## [DATA FOR THIS EXERCISE]
________________________
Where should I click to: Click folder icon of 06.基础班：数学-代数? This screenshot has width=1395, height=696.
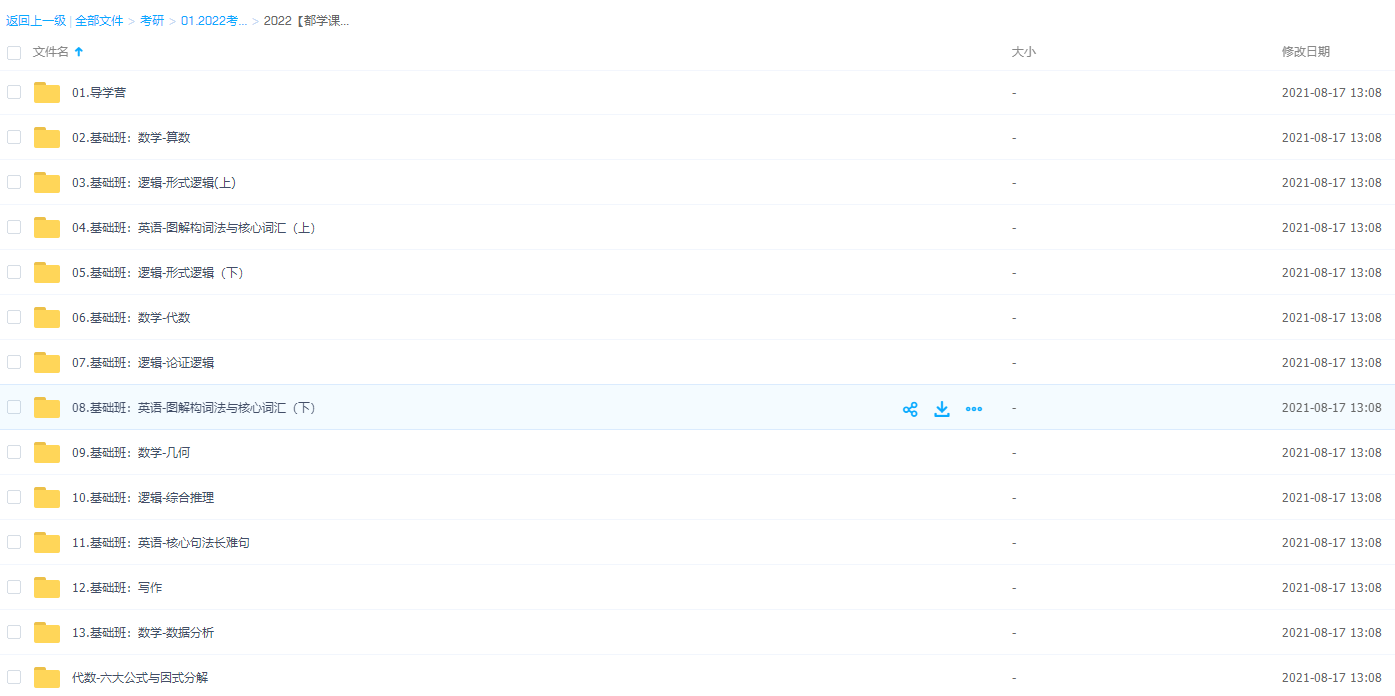tap(47, 318)
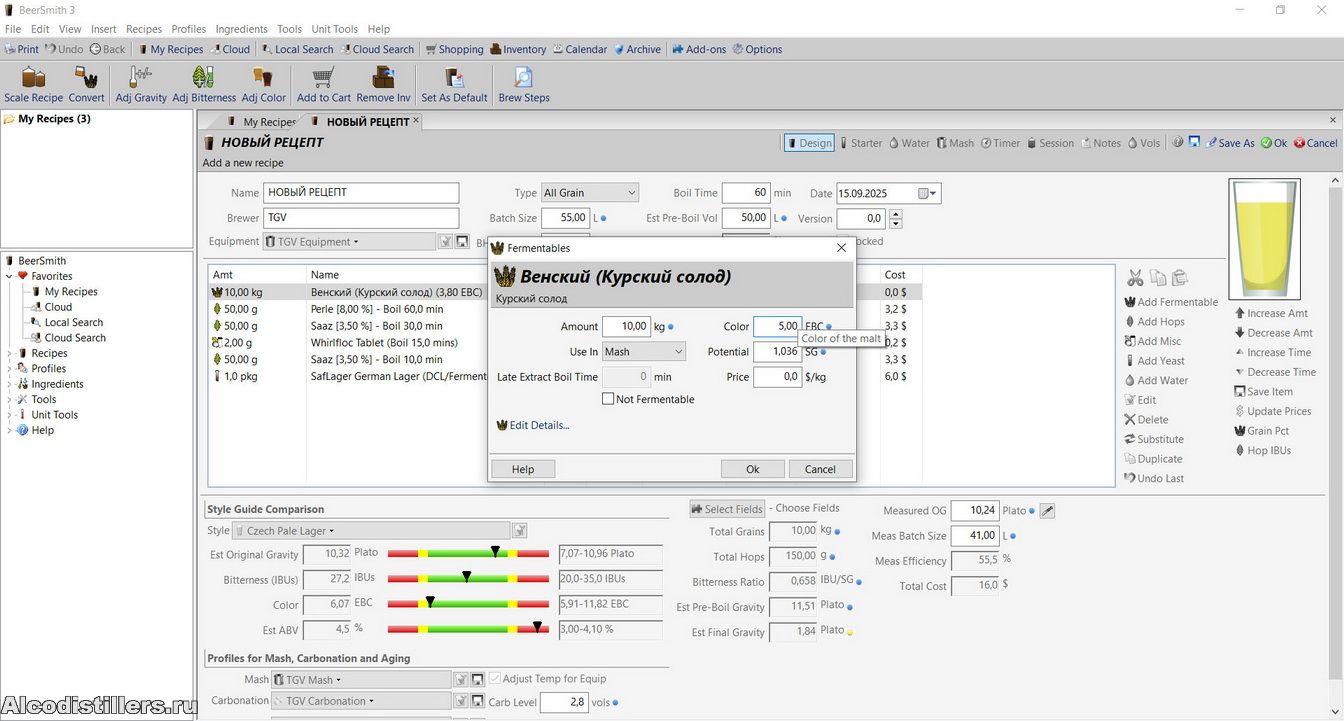Screen dimensions: 1344x721
Task: Click the Amount input field
Action: [x=626, y=326]
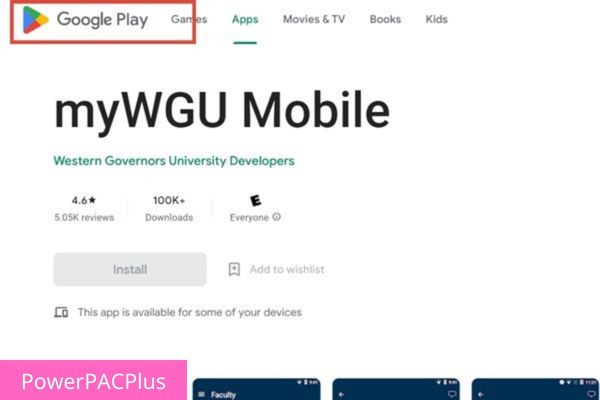600x400 pixels.
Task: Select the Kids tab
Action: (x=437, y=19)
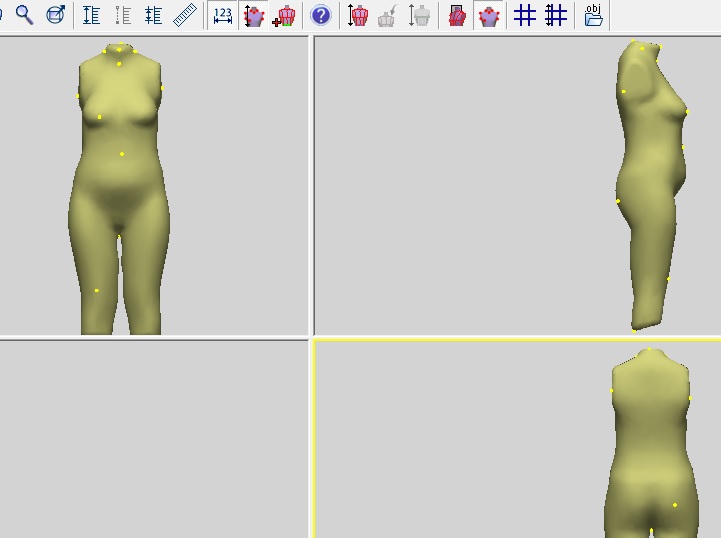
________________________
## [EXERCISE]
Copy the entries above faithfully and omit every image.

## [TASK SOLUTION]
Where should I click to: Click folder icon of 06.基础班：数学-代数? This screenshot has width=1395, height=696.
tap(47, 318)
Screen dimensions: 1344x721
Task: Click the Amount input field
Action: [x=626, y=326]
600x400 pixels.
Task: Select the Kids tab
Action: (x=437, y=19)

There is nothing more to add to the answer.